“I kept plucking them, bleaching them, doing all sorts of things to them.”
That’s especially true when it comes to her eyebrows — which she says are now “completely gone.”
Julianne recently explained that as a teen, she wanted to “fit in” with the other kids, most of whom didn’t share her freckles or pale skin.
And while she didn’t really mess with her hair or skin, the same can’t be said for her eyebrows.
“As a teenager and as a young adult, I kept plucking them, bleaching them, doing all sorts of things to them, so they are really completely gone,” Julianne revealed to The Times.
In fact, she says that the brows that you do see are totally “drawn on now” and it’s pretty difficult to “find the right kind of color too.”
Julianne isn’t letting her daughter Liv make the same mistakes either, and urges her to leave her brows alone.

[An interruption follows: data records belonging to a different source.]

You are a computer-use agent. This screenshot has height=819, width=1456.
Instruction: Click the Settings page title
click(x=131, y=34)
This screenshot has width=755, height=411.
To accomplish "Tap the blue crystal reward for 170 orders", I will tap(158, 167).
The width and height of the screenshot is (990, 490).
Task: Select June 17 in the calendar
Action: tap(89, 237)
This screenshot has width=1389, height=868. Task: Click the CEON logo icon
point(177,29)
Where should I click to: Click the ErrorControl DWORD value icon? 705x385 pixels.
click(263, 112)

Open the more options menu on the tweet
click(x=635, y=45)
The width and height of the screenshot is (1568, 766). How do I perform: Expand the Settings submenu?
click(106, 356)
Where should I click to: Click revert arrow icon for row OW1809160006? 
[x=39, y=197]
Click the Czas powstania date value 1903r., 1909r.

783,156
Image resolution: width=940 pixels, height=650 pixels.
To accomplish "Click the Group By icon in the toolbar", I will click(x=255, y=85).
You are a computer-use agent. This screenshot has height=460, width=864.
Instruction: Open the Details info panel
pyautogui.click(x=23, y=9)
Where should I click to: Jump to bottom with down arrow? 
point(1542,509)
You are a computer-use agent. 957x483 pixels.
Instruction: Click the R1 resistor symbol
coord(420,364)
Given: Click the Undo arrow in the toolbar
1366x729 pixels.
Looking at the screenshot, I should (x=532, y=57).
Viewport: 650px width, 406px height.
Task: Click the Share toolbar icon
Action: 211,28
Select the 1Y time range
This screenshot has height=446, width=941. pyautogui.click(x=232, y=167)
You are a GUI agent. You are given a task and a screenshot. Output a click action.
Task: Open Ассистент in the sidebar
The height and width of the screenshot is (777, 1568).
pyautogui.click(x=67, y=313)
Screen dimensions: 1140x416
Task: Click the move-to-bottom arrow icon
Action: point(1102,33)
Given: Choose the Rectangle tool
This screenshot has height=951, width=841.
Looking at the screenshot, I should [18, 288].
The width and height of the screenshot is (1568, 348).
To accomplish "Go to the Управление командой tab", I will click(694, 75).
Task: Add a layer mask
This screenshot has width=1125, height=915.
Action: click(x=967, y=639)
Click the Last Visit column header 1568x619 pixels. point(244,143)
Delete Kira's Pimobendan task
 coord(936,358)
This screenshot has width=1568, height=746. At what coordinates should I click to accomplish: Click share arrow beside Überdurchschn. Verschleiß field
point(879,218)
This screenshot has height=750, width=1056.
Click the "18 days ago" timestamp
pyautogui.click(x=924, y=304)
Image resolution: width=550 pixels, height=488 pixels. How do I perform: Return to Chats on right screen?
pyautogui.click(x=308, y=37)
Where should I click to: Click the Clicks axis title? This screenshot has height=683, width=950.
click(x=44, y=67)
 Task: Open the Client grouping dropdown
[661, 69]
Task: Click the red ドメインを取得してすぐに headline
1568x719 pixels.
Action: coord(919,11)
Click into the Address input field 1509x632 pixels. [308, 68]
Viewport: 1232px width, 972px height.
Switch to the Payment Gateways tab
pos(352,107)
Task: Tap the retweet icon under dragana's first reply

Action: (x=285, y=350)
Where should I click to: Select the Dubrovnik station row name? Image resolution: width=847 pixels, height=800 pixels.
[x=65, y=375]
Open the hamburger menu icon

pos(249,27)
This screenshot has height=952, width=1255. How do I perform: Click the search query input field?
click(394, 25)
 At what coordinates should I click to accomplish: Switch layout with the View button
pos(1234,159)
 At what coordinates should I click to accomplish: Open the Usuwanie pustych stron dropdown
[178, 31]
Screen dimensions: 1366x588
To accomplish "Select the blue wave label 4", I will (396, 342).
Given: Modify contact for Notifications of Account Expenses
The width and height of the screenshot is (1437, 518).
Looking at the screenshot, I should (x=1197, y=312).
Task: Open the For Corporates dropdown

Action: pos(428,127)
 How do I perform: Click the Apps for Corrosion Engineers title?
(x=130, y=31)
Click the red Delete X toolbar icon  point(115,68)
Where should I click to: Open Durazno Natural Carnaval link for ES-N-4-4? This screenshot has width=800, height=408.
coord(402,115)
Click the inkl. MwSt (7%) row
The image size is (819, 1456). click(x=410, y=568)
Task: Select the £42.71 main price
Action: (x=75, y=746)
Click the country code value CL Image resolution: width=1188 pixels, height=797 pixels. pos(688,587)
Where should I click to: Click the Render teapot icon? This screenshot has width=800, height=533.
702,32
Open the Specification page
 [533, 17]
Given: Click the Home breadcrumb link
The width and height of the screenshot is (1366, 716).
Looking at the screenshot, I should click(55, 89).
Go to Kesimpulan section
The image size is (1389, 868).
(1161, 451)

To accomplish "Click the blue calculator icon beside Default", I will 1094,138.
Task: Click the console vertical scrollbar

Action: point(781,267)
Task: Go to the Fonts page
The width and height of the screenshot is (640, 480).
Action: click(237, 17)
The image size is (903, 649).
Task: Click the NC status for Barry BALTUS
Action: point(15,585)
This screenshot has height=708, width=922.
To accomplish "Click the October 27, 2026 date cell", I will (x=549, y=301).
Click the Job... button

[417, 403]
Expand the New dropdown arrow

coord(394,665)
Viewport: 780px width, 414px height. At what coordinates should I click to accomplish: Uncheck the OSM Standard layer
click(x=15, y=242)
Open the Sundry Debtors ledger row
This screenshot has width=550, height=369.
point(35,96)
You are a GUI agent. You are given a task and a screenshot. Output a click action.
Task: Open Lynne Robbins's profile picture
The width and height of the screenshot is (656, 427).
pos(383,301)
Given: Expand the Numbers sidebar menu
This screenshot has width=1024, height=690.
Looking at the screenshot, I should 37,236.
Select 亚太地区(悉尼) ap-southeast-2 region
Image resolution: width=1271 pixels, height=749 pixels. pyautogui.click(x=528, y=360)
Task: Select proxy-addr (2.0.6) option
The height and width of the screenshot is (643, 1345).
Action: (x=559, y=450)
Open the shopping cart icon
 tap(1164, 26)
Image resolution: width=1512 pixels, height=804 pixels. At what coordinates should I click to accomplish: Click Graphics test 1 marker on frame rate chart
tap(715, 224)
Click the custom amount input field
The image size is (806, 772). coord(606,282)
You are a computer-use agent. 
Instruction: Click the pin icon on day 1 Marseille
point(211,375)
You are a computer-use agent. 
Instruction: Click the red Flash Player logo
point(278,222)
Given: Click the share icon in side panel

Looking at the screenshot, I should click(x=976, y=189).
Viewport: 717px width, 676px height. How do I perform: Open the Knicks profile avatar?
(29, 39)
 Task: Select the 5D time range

“Liv has red hair and the most gorgeous dark eyebrows and I tell her, ‘Please don’t touch them. I really mean it. And don’t let anybody else touch them, either,'” Julianne said.
Nowadays, Julianne says she cares less about her appearance and has learned to embrace her freckles and red hair more.
“I think it’s because you have other things that you are interested in, such as family, relationships, work, or your community. Being myopic about the way you look recedes,” Julianne shared, adding, “I don’t think it goes away entirely…But the degree to which you are interested in that, and the fruitlessness of that, becomes apparent as you get older.”